INCÓGNITAS DE AÑO NUEVO

Estamos en tiempos de cambio: en el país –con unas elecciones generales a menos de dos meses– y en el toreo, donde la ilusión generada por una nueva hornada de toreros y el desgaste de las llamadas figuras, dada la longevidad de sus respectivas trayectorias profesionales, apunta a una ineludible renovación. Además, la persistencia y enconamiento del acoso a la Fiesta por los diferentes grupos animalistas mercenarios del denominado “lobby antitaurino”, que los financia desde Holanda, Suiza, EE.UU. y Gran Bretaña, y la posición de los nuevos ayuntamientos “progresistas”, que han llegado con el mazo de la censura dándole a la fiesta de los toros allí donde puede dolerle, hacen inexcusable e inaplazable la organización de los estamentos taurinos en torno a este tema y la creación de una asesoría jurídica que, manejando adecuadamente la legalidad que nos asiste, aborte cualquier intento de cacicada interponiendo los contenciosos y querellas necesarios para que no sigan tomándonos por el pito de un sereno.

Esta es la primera incógnita a resolver. ¿Lo haremos de verdad o volveremos a convocar reuniones inútiles como la del pasado año en la Venta de Antequera? Habrá que hacer los esfuerzos y las cesiones necesarias por parte de quienes corresponda, porque la cosa es ahora o nunca, incluso ya va siendo demasiado tarde.

La segunda atañe a la tan cacareada “renovación”; porque hacerla de veras implica un cambio profundo en el sistema actual de contratación de los toreros y eso pasa por un cambio de perspectiva que atienda más a los intereses del público y a los méritos de los espadas en el ruedo; un cambio que hiciera inviable agravios comparativos como el que nos muestra el escalafón de esta temporada con Morenito de Aranda –que abrió la Puerta Grande de Madrid y cortó otra oreja en San Isidro– y Francisco Rivera –que ni pisó Madrid ni cortó una sola oreja en plazas de categoría– empatados a 18 corridas; un cambio que abra carteles y ganaderías y dé paso a los Roca Rey, Garrido, Ginés Marín, Álvaro Lorenzo entre otros de los que están llamando fuerte a la aldaba del escalafón superior. El toreo está necesitadísimo de aire fresco y nuevo, de alamares con ambición, de corazones jóvenes con ansias de aventura y ganas de comerse el mundo… y los toros.
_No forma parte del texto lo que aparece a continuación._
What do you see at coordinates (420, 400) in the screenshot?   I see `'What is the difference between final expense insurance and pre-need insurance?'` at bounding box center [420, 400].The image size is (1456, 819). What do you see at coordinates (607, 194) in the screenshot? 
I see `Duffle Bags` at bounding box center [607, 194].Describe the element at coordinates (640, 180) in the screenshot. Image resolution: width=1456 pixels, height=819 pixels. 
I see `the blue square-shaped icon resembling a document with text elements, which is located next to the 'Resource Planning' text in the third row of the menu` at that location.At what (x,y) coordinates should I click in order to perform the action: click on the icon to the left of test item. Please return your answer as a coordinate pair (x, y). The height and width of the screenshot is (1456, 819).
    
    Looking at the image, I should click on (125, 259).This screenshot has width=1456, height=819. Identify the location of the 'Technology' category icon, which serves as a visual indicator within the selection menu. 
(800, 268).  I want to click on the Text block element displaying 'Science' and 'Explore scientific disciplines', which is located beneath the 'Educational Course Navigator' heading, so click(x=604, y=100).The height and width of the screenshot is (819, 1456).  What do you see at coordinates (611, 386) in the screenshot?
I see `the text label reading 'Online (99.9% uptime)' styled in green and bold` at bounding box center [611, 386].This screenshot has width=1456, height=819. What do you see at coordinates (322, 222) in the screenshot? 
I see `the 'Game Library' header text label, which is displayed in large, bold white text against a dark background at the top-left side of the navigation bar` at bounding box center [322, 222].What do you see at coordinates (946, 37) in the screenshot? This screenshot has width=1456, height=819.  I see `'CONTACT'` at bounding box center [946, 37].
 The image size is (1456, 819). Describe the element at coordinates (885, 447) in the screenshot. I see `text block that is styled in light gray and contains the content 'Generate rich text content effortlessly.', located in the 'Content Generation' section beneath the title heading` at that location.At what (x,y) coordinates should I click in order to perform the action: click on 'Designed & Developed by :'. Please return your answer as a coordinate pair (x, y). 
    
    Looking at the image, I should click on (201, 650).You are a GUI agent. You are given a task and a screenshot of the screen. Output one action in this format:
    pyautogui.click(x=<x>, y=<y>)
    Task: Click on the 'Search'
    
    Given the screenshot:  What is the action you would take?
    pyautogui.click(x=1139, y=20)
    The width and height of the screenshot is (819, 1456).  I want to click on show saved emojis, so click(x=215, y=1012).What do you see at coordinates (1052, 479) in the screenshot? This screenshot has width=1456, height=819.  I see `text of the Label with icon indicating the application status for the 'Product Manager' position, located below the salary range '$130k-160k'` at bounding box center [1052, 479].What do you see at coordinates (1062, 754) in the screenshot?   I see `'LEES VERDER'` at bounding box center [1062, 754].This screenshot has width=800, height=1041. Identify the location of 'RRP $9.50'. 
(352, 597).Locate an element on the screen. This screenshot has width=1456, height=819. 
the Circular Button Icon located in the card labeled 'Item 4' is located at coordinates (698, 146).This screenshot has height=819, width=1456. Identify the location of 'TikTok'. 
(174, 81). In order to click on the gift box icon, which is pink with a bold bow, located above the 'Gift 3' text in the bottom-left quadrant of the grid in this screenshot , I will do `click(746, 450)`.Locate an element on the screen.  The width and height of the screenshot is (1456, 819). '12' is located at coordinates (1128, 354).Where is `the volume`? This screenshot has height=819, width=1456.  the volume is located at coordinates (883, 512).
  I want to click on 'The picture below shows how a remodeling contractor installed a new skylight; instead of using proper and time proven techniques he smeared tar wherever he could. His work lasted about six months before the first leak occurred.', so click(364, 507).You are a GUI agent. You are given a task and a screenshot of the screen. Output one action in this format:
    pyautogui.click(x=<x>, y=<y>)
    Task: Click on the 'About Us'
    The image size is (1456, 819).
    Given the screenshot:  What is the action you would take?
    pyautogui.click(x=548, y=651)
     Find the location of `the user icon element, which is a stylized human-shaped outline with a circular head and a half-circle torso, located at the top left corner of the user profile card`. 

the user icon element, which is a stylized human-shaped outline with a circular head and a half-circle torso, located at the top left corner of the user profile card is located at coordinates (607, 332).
También considero como incógnitas, esperanzadoras y atractivas, comprobar si López Simón firma su consagración la próxima temporada, pues para su futuro se presenta como una campaña clave en su carrera, y si Paco Ureña sigue por la senda trazada por su memorable faena al toro de Adolfo Martín en la pasada Feria de Otoño y se encarama a los puestos cimeros del escalafón, ya que pureza y calidad torera tiene para ello, aunque no sé si carácter.

¿Volverán las figuras a Sevilla? He aquí otra pregunta que el tiempo ha de encargarse de despejar. ¿Hará José Tomás temporada española?… ¡Quién lo sabe! Como tampoco sabe nadie a estas alturas, aunque parece que hay esperanzadoras expectativas, si el año próximo David Mora volverá a realizar su sueño de enfundar su afición en un traje de luces. Si que lo harán –deseémosles la mejor de las suertes– Antonio Ferrera, Jiménez Fortes y Miguel Ángel Perera, que han pagado en sus carnes el más duro tributo de sangre que el dios Toro exige para que la Fiesta siga manteniendo su verdad y prestigio.

Este invierno, los taurinos deben mover ficha y preparar las barricadas para la lucha que se avecina. Y cuando suene el clarín, sean el hombre de luces y el toro de lidia los protagonistas que den realce y enjundia al rito más auténtico y noble que hoy nos queda en Europa.